There is no English equivalent to the word Ubuntu. The Nguni word from South Africa refers to the capacity to express compassion, justice, reciprocity, dignity, harmony and humanity in the interests of building, maintaining and strengthening community. It is about the self being so rooted in the community, that your personal identity is defined by what you give to the community. 'I am because we are, and since we are, therefore I am' is a good example of the 'self-in-community' foundation that gives rise to sayings in Zulu, such as 'Umuntu Ngumuntu Ngabantu' -- 'It is through others that one attains selfhood.' In this thought-provoking article, the author explores Ubuntu as a framework that could inform our thinking in the twenty-first century.

andrey's picture

Did you know that there is an open-source operating system project called Ubuntu? It's now the fastest growing project in the fastest growing operating system Linux. We've used it before and set up very complex servers based on it. The energy behind it is quite wonderful.

Here are some excerpts from their site:

"Ubuntu is a community developed operating system that is perfect for laptops, desktops and servers. Whether you use it at home, at school or at work Ubuntu contains all the applications you'll ever need, from word processing and email applications, to web server software and programming tools.
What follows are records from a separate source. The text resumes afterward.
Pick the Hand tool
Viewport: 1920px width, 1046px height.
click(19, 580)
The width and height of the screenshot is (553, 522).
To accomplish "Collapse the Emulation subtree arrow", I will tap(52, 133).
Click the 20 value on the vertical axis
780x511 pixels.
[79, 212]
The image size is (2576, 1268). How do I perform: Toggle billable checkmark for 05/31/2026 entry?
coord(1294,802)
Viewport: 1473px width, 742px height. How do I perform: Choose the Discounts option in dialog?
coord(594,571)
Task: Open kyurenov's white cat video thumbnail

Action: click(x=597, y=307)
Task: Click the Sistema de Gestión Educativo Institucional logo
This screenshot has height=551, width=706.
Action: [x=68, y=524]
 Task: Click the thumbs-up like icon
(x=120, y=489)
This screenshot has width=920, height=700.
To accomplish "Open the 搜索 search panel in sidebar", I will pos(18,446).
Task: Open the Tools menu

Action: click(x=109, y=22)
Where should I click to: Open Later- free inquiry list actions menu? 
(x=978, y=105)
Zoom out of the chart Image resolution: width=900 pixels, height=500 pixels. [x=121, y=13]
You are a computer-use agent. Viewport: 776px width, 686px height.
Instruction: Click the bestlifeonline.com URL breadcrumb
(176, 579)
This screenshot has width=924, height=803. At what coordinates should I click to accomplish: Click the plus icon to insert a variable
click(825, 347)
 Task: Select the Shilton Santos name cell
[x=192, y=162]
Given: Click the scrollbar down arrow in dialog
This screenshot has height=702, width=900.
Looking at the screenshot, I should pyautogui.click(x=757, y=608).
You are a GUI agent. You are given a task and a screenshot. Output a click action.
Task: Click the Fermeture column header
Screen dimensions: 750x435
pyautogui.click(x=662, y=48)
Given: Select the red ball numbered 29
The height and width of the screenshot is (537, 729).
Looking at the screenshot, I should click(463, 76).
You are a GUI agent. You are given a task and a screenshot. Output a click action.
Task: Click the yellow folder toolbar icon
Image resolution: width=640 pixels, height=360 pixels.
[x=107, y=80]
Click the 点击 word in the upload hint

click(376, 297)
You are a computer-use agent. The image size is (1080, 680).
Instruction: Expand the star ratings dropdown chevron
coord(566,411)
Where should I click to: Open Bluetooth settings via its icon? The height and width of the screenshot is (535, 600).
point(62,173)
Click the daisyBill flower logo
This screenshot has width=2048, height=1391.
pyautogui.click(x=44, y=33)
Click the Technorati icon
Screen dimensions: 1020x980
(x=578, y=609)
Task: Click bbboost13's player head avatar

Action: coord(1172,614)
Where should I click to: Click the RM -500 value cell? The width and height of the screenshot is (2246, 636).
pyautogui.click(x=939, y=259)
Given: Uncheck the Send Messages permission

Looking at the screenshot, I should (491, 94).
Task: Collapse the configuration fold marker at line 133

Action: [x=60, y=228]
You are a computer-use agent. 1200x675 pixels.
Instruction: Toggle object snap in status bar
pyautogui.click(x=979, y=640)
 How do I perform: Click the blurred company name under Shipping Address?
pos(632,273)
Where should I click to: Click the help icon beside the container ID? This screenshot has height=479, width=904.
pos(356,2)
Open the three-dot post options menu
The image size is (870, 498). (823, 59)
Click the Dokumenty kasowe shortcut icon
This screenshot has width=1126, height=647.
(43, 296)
Ubuntu is and always will be free of charge. You do not pay any licensing fees. You can download, use and share Ubuntu with your friends, family, school or business for absolutely nothing.

What does Ubuntu mean?
Ubuntu is an African word meaning 'Humanity to others', or 'I am what I am because of who we all are'. The Ubuntu distribution brings the spirit of Ubuntu to the software world."

Link to Ubuntu website.

Elza Edelson's picture

Interesting to find this topic on Ubuntu. In my preparation for opening up a Global Village in Port Elizabeth in South Africa in the Nelson Madiba Bay area - I have begun interacting with a number of members of the local township area here. Working with them on a one on one basis and in meetings - I was so surprised to discover that so few of our local Africans knew what Ubuntu meant. I decided to make large posters and give group talks to a number of gatherings to reawaken their spirit into Oneness of All and community awareness projects.
It is an heart rendering and eye opening revelation to acknowledge how 'shell shocked' so many are from poverty consciousness. So many - even in intimate relationships - do not trust the 'word - love' - they do not use the word and therefore are not yet vibrating at this level.
As a role in my teaching fields of 'caregiving' educational levels - I now begin all courses on the essence of love for self. My theme is that if you have no love for self - how can you then love another. This expands into the awareness of what is needed in caregiving community projects.
This is no easy task - and I have to admit that I have taken responsibilty and am using the Ho'oponopono techniques to heal our members of our local townships.
In Port Elizabeth - South Africa - our Walmer township is said to have the highest crime rate, the poorest of poor and you all know the rest.
It is my passionate desire to raise awareness through the healing vibrations of love here.

Bodhi's picture

Right on, Elza! It is a joy to see the spirit of Ubuntu alive in you. Thank you for sharing your light with the world.
In gratitude,


Elza Edelson's picture

Helo Bodhi - Cornelia asked me to contact you so that you can please mail her again - her computer crashed and she lost all her email addresses.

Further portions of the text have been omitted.